Examples: Nikon D700, D800, D600, Canon 5D, 6D Finally, the real thing. These cameras use the full-frame format of 35mm film, as designed by Oskar Barnack in 1924, as do all film SLRs. Their huge sensors are very expensive, but produce the best results you can get. The lenses mounted on them also have the viewing angle they are intended to have, which is important because the lengths of these lenses are not random: they have developed over almost a century to become the best, most natural for use in photography. The other very important aspect is the shallow depth of field, which allows you to isolate your subjects even with "small" apertures (cheap lenses). Finally, the photographer's dream.

And the figurines?

Figures are the easiest objects to photograph because: They don't move, so you can use low ISO and long exposure times; They are small, so you can get a nice depth of field even with a small sensor.

All you need is something to hold the camera in place. A tripod is best (even a cheap one will do), otherwise a stack of books should work. Any camera will do, as long as you can get it to focus correctly and take "long enough" exposures (e.g. set the ISO manually to the lowest value possible). The real trick here is the lighting, but that goes beyond the focus of this blog post.

Now, what makes a camera good for miniatures is its ability to get up close (the "macro" ability). This is called the "minimum focusing distance" (MFD), but there's a catch... Manufacturers will specify this at the wide-angle focal length of the zoom. This is of no use to us, what we want is MFD at telephoto focal length, and unfortunately manufacturers don't always give it. Fortunately, most photography websites and magazines give MFD at telephoto focal length in their camera reviews. For compacts, it is often around 1cm/0.4".

Another important thing: MFD is not only the minimum distance you can focus, but also the minimum distance you can focus and fill the frame. Therefore, the larger the MFD, the more difficult it is to get a close-up. The Canon SX200 has an MFD of 0cm/0", so you can focus to infinity with a good camera, you will still be able to get close-ups. So I would say any compact camera which has an MFD of less than 5cm/2" at telephoto focal length is sufficient for photographing figurines.

For bridges and DSLRs, it will depend on the lens. You need to make sure the lens can focus close enough. For example, my 18-55mm lens is marked "0.28 m/0.9 ft" on the barrel, which means the MFD is 28 cm/0.9 ft. To photograph a 5 cm/2 inch figure, I would therefore need a minimum focusing distance of around 14 cm/5.5 inches to get a close-up. I have a 50mm f/1.8 lens that can focus at 45cm/1.5ft, which is perfect for figurines. If you look at lens reviews it is very common for MFD to be given.

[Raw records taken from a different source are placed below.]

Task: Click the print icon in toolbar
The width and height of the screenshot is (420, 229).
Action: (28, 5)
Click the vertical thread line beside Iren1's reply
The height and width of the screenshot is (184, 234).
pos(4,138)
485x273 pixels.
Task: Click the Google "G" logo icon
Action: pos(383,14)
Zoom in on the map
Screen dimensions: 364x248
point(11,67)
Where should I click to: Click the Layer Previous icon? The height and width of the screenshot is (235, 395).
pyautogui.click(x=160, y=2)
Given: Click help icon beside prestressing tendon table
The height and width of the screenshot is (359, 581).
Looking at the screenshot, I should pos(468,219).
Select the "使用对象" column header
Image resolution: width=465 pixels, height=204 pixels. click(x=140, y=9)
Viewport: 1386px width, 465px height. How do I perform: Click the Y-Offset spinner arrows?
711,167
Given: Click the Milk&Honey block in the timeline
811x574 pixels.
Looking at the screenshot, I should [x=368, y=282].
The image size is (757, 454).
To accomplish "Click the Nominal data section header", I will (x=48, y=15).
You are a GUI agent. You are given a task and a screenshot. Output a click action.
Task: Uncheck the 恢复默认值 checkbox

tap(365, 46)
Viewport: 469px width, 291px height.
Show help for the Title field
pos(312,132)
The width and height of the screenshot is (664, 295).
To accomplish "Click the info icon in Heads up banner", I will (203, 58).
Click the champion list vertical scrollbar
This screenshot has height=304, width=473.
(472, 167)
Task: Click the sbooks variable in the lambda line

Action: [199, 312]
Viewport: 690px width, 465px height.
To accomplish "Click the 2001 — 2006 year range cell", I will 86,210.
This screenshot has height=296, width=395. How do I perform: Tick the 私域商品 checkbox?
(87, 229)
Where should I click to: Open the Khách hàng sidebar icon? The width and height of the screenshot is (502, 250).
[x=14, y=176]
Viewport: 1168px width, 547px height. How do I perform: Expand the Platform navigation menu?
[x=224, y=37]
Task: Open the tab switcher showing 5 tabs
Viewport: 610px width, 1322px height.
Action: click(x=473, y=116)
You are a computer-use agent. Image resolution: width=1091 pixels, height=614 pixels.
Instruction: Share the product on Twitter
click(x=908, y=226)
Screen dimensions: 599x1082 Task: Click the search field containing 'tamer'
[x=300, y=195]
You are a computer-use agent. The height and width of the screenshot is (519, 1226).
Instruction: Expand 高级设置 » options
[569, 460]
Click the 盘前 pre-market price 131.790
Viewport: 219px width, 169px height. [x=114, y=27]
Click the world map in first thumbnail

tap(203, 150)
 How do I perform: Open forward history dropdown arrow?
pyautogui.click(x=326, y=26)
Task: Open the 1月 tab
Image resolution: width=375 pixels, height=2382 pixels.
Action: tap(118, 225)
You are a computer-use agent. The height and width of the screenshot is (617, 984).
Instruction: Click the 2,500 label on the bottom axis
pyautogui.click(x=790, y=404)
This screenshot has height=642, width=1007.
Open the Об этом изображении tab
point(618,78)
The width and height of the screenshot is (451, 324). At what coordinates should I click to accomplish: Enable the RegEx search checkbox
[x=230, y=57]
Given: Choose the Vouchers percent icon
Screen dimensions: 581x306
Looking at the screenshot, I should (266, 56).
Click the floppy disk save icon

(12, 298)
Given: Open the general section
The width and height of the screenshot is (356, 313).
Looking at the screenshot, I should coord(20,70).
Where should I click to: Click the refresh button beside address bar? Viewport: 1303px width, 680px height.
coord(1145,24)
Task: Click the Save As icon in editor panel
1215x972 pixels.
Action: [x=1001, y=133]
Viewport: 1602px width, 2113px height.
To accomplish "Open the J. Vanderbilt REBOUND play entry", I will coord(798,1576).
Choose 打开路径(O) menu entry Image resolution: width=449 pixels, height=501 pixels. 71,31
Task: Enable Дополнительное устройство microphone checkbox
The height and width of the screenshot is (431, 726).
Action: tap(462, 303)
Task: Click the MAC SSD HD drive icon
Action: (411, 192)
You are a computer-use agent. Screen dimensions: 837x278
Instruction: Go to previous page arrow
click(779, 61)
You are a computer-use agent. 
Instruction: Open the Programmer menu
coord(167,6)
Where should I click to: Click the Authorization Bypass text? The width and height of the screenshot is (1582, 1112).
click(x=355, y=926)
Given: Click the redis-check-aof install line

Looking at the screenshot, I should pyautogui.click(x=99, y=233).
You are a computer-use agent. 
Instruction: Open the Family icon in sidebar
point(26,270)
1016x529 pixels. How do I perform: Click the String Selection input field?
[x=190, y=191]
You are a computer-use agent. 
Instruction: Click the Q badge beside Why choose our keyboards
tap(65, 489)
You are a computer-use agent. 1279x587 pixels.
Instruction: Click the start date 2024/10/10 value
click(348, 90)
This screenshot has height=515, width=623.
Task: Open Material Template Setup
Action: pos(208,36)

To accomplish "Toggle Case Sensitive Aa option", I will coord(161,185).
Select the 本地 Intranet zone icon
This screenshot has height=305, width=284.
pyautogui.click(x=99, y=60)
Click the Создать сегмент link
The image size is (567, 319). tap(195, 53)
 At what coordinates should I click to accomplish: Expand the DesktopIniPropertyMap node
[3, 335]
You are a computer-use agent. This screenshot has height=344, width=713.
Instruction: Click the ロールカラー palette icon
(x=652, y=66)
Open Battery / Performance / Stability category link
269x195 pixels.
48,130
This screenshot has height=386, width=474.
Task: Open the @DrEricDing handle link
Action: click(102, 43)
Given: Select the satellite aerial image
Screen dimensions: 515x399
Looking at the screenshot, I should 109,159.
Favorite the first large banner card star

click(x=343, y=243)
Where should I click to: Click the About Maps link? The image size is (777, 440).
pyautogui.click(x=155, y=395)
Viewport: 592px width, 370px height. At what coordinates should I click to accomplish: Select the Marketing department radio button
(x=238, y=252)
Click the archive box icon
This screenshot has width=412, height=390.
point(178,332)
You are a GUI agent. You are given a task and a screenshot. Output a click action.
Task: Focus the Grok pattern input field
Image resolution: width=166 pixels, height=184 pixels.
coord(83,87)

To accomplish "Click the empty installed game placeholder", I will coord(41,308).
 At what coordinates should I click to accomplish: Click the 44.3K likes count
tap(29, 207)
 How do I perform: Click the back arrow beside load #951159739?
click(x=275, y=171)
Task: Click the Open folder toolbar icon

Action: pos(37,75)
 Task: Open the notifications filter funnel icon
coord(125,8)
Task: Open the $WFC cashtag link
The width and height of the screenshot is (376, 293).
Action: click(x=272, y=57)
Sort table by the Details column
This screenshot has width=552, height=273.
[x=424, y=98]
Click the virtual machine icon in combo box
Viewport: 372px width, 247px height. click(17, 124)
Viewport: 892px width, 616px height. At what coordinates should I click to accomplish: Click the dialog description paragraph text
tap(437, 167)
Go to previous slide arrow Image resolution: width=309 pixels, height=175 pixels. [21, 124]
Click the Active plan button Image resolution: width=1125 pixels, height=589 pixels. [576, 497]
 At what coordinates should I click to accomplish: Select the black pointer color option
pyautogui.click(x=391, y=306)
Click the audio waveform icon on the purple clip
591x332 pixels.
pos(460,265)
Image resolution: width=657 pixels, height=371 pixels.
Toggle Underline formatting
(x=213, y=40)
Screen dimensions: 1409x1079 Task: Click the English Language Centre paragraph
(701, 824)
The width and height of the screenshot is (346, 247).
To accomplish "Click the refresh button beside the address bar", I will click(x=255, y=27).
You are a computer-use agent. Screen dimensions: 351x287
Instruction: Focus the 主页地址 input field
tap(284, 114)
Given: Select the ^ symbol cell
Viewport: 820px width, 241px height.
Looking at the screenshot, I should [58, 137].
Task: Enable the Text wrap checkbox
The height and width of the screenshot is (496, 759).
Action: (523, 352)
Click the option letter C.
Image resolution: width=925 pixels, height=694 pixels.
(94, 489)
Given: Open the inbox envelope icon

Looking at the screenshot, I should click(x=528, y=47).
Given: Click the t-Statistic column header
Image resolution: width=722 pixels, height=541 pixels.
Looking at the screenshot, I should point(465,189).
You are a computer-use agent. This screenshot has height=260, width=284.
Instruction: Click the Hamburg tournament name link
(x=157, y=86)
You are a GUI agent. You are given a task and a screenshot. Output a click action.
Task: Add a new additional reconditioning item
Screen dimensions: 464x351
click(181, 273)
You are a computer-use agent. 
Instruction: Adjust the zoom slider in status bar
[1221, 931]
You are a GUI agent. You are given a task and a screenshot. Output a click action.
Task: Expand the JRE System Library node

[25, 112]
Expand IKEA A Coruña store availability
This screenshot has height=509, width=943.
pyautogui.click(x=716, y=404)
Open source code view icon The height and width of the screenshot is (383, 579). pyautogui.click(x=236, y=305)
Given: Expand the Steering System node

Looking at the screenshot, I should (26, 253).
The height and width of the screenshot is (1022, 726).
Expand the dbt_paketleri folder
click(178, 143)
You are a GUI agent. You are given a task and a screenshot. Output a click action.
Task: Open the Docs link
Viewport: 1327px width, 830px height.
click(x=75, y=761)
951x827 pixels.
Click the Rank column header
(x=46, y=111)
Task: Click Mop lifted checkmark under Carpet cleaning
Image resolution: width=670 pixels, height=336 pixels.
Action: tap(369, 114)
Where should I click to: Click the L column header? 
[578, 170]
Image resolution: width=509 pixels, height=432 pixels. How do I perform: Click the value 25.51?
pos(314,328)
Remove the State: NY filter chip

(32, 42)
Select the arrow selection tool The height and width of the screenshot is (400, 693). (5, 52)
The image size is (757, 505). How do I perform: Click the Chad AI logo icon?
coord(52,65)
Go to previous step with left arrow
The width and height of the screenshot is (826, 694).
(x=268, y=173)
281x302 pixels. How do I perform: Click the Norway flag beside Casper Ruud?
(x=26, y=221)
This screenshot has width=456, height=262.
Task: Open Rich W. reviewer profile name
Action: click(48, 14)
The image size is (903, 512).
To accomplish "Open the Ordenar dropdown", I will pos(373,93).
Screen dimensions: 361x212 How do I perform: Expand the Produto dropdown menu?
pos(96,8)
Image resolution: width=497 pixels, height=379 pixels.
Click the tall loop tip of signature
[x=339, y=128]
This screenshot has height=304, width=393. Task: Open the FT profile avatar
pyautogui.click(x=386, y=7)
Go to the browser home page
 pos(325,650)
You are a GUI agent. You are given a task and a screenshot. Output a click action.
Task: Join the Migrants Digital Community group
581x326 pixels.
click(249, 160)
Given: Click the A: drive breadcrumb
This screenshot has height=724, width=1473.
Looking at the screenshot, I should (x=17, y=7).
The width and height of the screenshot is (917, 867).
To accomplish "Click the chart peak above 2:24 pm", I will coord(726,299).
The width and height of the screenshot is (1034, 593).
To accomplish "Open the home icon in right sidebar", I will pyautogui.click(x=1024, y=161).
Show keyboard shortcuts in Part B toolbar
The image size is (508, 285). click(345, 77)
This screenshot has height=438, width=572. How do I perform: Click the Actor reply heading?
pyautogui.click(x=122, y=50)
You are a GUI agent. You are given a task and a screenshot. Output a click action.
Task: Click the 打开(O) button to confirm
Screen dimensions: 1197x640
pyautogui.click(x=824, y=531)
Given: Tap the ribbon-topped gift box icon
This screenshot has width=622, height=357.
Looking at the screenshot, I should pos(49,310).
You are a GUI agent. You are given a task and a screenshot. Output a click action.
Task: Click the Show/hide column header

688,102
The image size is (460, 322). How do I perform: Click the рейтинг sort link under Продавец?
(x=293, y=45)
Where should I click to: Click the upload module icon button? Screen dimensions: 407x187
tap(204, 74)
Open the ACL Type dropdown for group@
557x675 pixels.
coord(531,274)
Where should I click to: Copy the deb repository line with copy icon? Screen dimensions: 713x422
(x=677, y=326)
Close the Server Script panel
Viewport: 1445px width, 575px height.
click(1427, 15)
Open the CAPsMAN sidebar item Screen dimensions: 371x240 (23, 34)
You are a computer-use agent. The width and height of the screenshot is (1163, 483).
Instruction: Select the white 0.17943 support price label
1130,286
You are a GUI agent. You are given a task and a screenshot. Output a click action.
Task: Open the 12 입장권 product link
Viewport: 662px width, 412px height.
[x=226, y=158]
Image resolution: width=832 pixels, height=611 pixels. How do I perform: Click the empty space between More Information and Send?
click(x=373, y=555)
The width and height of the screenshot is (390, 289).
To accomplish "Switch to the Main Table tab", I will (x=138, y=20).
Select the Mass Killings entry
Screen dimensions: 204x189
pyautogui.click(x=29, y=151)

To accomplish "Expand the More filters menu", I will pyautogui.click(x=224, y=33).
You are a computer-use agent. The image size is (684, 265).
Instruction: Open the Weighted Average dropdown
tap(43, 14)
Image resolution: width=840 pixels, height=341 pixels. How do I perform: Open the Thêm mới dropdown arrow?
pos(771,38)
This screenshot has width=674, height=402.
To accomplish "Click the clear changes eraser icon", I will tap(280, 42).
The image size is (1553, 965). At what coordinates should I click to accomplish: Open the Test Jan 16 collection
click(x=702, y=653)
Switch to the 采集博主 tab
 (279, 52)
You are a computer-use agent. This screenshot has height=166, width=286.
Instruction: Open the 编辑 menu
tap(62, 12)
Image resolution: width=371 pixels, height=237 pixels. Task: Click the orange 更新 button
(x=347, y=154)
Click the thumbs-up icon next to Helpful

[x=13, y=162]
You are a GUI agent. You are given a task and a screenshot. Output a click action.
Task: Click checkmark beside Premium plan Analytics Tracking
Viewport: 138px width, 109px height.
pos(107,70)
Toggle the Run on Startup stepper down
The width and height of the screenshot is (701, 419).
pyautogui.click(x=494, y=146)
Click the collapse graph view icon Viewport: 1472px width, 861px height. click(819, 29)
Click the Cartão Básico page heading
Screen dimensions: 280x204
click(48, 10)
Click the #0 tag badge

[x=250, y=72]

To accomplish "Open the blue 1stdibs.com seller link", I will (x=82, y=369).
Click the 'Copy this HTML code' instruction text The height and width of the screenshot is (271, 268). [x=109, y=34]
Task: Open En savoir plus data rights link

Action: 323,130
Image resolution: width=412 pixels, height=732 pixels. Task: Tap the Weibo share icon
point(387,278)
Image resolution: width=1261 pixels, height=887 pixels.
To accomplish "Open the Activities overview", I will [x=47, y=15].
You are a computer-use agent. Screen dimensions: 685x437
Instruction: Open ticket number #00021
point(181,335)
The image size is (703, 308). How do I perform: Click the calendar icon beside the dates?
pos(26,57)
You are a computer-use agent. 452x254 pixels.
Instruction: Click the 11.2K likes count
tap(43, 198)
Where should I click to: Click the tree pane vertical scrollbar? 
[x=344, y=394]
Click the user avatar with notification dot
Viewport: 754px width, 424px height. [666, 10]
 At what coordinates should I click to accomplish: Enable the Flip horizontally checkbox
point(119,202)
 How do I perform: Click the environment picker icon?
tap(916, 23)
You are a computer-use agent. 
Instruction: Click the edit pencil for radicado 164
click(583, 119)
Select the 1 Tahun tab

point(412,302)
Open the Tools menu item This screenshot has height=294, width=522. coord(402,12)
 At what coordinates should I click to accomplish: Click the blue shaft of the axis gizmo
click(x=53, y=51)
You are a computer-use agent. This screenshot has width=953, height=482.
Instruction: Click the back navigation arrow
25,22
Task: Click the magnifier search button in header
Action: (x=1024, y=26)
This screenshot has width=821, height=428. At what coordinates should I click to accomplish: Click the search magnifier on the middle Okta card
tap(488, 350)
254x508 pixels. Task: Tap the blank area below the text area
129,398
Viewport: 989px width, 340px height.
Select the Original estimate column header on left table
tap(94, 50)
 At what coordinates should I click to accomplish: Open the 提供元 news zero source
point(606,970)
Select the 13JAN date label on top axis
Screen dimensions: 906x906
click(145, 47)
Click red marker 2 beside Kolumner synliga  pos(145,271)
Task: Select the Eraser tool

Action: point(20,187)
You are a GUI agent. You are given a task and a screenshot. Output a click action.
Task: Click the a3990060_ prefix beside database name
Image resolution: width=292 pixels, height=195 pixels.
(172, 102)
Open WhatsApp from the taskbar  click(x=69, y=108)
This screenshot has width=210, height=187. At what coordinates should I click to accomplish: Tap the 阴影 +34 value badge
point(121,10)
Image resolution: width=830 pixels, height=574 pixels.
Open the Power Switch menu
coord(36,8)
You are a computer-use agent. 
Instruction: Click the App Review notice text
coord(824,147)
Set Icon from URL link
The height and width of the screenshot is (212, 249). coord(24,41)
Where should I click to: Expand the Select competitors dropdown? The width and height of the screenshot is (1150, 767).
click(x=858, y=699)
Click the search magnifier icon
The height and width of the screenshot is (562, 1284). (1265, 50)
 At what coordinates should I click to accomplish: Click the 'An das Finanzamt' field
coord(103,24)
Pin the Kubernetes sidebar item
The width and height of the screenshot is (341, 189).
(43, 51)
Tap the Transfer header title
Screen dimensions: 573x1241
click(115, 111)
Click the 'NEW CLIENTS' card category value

That said, I also use low-end cameras. My "everyday" camera is a Canon SX200 which costs less than €200, and it takes perfectly acceptable photos. My "special occasion" camera is a Canon 550D (Rebel T2i), but I use it mainly for video (the zoom is too short for figurine photography).

Conclusion

I guess that sums it up. There are many other things I could talk about, but I'm not going to. Don't hesitate to ask questions, I'm sure someone will be able to answer them.